[Problem statement]:
Copy, from the entries below, each line where the word "Viewport" can be found.

[The records]:
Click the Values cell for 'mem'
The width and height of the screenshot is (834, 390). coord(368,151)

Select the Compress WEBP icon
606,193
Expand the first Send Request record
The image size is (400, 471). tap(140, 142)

--

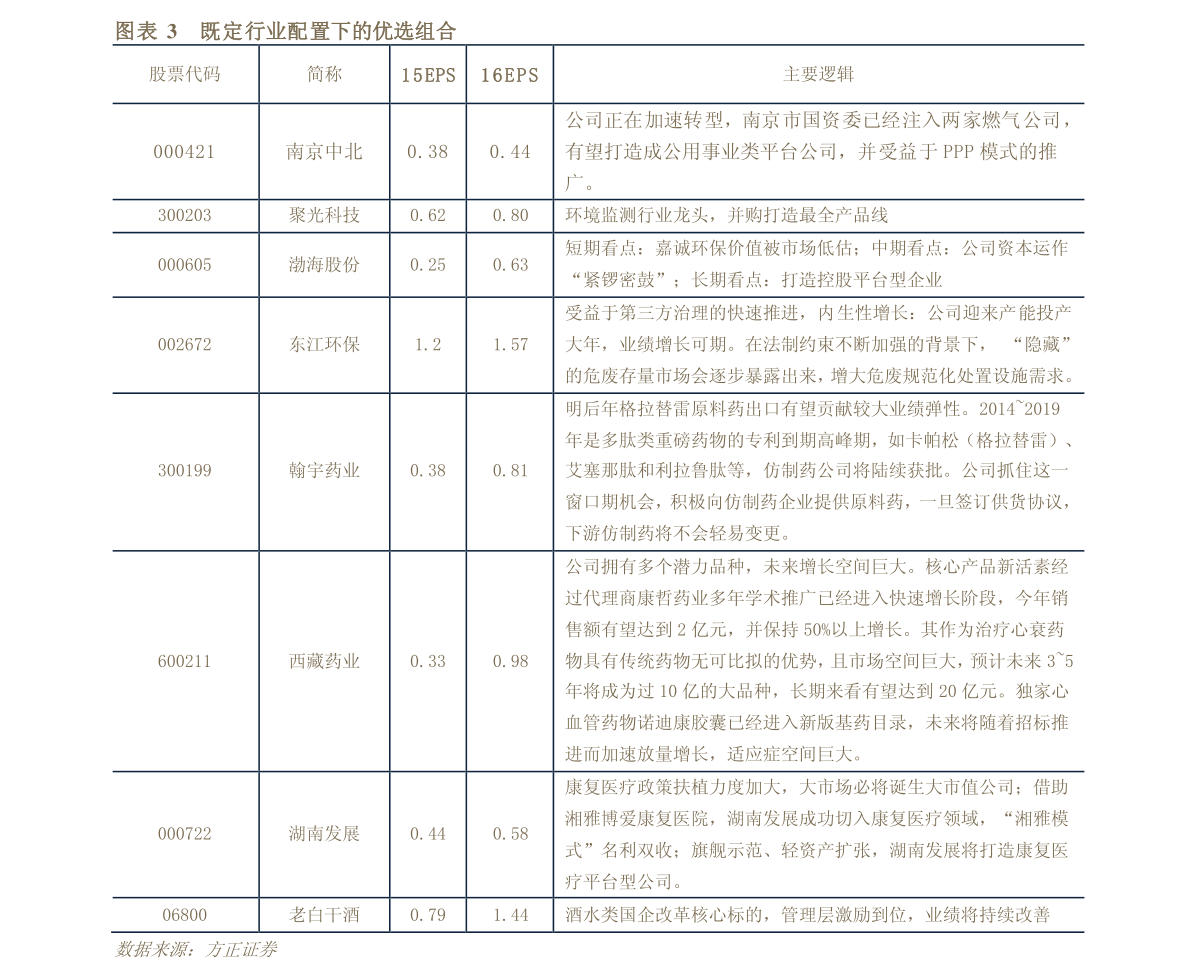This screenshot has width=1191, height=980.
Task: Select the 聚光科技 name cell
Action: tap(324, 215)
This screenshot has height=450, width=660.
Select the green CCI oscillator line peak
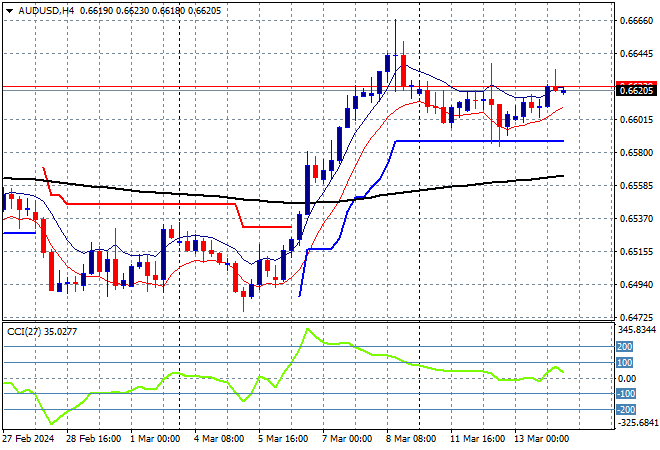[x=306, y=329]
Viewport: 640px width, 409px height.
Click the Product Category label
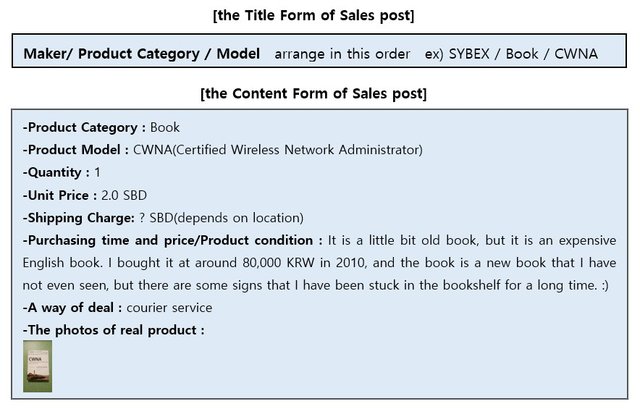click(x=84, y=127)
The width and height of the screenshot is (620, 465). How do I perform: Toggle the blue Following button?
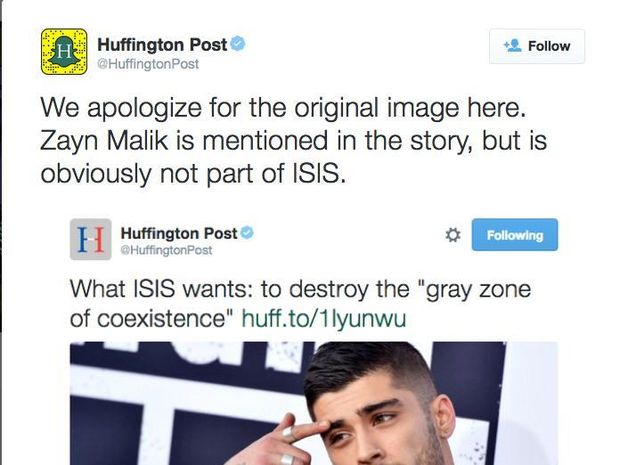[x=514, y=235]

...

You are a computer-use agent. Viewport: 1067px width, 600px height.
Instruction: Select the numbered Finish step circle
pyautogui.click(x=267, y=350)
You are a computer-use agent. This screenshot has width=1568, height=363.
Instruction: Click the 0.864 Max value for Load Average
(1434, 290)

[Written response]:
Viewport: 640px width, 409px height.
You are a computer-use agent. Viewport: 1067px width, 600px height.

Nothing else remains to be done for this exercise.